Data excerpts:
___

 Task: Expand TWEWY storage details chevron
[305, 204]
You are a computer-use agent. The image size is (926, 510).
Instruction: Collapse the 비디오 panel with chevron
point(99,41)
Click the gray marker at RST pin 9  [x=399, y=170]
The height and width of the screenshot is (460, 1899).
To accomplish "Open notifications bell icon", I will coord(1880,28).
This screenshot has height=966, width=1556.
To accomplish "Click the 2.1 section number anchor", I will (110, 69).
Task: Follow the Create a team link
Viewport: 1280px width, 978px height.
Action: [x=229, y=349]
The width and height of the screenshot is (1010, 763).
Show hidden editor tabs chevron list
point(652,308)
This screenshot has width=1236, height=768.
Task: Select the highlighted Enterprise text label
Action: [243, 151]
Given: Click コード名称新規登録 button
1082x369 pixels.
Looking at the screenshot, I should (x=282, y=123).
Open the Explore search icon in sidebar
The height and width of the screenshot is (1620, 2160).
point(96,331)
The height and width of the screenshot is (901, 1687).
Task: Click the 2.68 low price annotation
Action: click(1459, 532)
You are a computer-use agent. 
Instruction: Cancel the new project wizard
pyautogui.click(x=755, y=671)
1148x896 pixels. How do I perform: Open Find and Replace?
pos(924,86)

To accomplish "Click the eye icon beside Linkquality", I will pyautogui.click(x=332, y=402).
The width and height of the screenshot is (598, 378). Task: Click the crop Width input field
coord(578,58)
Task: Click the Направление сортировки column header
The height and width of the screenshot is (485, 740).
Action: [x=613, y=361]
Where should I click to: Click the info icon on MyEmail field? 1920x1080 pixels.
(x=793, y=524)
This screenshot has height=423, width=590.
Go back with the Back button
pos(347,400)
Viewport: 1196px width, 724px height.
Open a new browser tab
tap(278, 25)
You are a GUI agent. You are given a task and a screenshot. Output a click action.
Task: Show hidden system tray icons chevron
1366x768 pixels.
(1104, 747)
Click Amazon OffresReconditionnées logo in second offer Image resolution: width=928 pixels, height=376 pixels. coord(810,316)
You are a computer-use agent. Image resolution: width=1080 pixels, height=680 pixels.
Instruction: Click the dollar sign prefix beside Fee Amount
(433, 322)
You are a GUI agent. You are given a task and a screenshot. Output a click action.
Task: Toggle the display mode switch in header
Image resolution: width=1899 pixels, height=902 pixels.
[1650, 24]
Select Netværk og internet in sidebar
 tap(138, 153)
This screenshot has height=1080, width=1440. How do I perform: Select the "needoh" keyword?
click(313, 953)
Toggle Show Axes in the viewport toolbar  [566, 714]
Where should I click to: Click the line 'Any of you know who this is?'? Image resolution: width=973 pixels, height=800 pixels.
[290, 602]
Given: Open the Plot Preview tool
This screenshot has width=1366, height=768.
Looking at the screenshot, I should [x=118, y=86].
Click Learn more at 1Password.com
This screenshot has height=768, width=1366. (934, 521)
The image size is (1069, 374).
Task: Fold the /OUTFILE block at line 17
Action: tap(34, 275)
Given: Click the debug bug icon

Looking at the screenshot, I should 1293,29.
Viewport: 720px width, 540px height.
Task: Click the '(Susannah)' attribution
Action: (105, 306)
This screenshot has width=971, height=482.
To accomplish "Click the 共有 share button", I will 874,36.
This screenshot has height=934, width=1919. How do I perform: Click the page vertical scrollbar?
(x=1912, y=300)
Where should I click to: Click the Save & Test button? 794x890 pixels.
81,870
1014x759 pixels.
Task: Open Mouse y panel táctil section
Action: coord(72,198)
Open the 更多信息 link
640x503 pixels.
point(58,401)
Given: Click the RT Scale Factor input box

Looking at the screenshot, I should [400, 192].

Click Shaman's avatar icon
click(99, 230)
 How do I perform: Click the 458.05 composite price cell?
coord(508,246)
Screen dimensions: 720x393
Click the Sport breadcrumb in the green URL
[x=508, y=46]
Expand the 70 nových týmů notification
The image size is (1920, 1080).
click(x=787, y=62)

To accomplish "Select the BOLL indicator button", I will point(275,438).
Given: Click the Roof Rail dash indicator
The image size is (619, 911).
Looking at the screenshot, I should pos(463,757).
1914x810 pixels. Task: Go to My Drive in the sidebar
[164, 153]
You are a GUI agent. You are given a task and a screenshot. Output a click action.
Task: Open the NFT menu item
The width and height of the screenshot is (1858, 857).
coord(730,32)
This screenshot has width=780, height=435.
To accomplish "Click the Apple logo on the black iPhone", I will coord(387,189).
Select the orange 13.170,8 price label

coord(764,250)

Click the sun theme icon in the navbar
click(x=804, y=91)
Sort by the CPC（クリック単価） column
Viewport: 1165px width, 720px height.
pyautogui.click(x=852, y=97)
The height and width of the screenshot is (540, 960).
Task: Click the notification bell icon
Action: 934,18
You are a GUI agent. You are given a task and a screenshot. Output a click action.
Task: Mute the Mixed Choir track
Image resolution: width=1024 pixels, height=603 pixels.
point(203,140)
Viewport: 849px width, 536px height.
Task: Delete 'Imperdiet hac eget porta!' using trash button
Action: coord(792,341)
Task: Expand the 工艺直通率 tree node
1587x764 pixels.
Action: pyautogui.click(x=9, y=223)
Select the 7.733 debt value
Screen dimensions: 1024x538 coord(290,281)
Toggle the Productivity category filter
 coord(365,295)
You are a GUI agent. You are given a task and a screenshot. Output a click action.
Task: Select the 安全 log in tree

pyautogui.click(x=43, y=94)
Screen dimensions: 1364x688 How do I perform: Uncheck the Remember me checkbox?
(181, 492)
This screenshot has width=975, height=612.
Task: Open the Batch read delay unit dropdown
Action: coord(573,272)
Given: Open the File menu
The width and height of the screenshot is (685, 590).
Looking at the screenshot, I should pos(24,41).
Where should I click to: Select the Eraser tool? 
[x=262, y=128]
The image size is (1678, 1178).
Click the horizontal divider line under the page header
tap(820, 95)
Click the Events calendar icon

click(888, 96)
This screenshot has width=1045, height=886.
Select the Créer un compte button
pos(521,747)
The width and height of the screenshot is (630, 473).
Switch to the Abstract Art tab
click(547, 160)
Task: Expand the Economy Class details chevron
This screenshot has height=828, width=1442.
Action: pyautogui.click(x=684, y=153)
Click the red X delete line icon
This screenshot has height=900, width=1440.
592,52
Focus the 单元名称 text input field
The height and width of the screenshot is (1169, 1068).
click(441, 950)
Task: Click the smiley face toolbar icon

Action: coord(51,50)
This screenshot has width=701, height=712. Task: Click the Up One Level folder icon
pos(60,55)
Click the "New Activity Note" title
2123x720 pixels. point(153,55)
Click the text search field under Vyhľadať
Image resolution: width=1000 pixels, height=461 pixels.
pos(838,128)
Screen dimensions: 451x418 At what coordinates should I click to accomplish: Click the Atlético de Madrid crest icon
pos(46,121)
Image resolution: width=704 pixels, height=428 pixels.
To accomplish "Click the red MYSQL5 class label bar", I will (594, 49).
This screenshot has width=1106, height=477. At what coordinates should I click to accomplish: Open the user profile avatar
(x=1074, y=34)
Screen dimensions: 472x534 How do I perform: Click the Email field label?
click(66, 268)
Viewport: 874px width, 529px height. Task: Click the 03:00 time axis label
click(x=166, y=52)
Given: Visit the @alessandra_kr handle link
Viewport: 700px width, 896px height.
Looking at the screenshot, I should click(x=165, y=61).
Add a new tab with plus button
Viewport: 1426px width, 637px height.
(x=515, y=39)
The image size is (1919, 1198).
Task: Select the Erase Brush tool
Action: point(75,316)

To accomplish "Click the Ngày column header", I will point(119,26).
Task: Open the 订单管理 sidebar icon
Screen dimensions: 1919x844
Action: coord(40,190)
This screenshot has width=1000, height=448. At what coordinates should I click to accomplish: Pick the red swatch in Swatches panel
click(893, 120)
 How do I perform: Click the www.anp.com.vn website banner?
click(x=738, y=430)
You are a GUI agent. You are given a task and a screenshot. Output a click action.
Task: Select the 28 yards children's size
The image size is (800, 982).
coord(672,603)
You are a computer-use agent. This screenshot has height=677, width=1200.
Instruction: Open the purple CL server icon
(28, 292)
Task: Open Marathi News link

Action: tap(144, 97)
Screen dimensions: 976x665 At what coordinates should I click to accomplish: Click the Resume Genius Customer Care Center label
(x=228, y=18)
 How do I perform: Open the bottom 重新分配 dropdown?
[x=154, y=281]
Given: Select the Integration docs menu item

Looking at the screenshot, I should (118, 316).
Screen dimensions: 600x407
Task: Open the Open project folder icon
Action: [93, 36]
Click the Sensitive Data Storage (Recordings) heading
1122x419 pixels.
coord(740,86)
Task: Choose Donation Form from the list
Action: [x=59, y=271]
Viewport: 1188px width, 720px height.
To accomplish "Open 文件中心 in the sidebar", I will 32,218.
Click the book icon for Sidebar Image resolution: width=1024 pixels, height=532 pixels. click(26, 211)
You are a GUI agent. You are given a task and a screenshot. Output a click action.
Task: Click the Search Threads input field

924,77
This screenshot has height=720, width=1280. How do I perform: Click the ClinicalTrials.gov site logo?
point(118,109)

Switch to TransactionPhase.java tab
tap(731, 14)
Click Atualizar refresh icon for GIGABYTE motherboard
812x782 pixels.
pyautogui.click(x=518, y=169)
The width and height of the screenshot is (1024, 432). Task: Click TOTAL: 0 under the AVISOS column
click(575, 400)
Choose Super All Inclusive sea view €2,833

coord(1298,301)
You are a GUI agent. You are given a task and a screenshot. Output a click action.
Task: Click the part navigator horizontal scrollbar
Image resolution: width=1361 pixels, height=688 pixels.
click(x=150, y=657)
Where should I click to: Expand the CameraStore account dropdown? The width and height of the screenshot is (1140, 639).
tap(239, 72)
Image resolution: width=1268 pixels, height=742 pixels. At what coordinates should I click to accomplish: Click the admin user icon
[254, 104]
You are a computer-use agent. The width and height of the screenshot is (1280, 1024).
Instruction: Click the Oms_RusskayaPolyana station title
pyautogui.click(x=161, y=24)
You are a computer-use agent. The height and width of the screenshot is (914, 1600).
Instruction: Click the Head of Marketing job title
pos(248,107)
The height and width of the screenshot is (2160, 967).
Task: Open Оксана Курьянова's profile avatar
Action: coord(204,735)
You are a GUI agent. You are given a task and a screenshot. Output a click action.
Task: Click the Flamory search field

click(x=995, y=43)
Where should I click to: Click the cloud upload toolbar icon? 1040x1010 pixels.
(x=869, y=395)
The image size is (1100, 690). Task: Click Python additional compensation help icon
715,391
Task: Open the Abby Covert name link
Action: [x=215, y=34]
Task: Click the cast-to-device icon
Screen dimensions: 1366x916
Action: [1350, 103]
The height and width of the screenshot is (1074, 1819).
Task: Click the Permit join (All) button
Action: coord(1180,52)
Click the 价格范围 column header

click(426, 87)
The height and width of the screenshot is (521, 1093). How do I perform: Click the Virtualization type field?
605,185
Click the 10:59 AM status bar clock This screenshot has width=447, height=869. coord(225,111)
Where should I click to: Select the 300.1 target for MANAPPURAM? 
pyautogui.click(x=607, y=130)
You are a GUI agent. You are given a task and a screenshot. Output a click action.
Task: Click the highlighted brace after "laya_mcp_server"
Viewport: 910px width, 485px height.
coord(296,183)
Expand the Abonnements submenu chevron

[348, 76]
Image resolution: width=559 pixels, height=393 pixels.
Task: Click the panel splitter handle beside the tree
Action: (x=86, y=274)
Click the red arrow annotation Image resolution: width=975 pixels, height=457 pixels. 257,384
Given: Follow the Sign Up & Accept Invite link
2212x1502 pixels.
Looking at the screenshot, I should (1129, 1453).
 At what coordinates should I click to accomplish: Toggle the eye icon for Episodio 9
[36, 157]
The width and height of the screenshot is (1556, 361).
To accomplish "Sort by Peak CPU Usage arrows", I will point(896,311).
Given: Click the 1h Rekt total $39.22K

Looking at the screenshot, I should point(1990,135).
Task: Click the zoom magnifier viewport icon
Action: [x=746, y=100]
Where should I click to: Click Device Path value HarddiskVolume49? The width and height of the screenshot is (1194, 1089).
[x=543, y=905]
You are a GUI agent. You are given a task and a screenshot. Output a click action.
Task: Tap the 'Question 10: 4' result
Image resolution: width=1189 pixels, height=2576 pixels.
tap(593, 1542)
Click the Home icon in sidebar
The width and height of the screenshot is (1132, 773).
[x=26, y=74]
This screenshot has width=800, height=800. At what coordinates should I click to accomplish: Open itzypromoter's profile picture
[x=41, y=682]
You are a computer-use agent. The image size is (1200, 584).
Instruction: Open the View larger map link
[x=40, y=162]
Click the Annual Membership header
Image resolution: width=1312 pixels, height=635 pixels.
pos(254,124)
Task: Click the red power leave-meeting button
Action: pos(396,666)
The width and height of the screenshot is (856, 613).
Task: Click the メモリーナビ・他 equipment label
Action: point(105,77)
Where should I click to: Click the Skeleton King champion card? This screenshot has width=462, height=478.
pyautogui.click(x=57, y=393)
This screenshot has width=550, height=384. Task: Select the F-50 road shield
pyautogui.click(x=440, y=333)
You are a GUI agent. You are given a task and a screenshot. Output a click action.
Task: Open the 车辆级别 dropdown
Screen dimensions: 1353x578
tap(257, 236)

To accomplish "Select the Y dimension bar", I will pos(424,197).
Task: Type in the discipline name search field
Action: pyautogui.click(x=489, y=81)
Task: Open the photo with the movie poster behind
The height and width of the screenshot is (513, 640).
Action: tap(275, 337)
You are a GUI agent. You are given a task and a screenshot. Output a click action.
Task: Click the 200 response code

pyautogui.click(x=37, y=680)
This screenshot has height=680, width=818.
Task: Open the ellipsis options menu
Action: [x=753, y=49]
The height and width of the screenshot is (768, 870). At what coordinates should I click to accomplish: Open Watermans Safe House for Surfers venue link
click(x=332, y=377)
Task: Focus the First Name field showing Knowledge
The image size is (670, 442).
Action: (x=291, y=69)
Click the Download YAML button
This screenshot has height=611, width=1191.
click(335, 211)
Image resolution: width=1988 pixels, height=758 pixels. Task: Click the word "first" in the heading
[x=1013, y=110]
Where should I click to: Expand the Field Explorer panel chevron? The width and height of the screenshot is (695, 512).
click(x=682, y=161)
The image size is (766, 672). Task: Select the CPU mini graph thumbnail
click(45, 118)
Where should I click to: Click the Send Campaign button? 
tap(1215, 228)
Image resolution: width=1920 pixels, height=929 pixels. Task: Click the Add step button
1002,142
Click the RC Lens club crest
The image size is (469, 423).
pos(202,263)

___

Word for word, restate the lines above from the line containing "Click Shaman's avatar icon" through the line containing "Task: Mute the Mixed Choir track", with both included and nothing else.

■ **TASK OUTPUT**:
Click Shaman's avatar icon
click(99, 230)
 How do I perform: Click the 458.05 composite price cell?
coord(508,246)
Screen dimensions: 720x393
Click the Sport breadcrumb in the green URL
[x=508, y=46]
Expand the 70 nových týmů notification
The image size is (1920, 1080).
click(x=787, y=62)

To accomplish "Select the BOLL indicator button", I will point(275,438).
Given: Click the Roof Rail dash indicator
The image size is (619, 911).
Looking at the screenshot, I should pos(463,757).
1914x810 pixels. Task: Go to My Drive in the sidebar
[164, 153]
You are a GUI agent. You are given a task and a screenshot. Output a click action.
Task: Open the NFT menu item
The width and height of the screenshot is (1858, 857).
coord(730,32)
This screenshot has width=780, height=435.
To accomplish "Click the Apple logo on the black iPhone", I will coord(387,189).
Select the orange 13.170,8 price label

coord(764,250)

Click the sun theme icon in the navbar
click(x=804, y=91)
Sort by the CPC（クリック単価） column
Viewport: 1165px width, 720px height.
pyautogui.click(x=852, y=97)
The height and width of the screenshot is (540, 960).
Task: Click the notification bell icon
Action: 934,18
You are a GUI agent. You are given a task and a screenshot. Output a click action.
Task: Mute the Mixed Choir track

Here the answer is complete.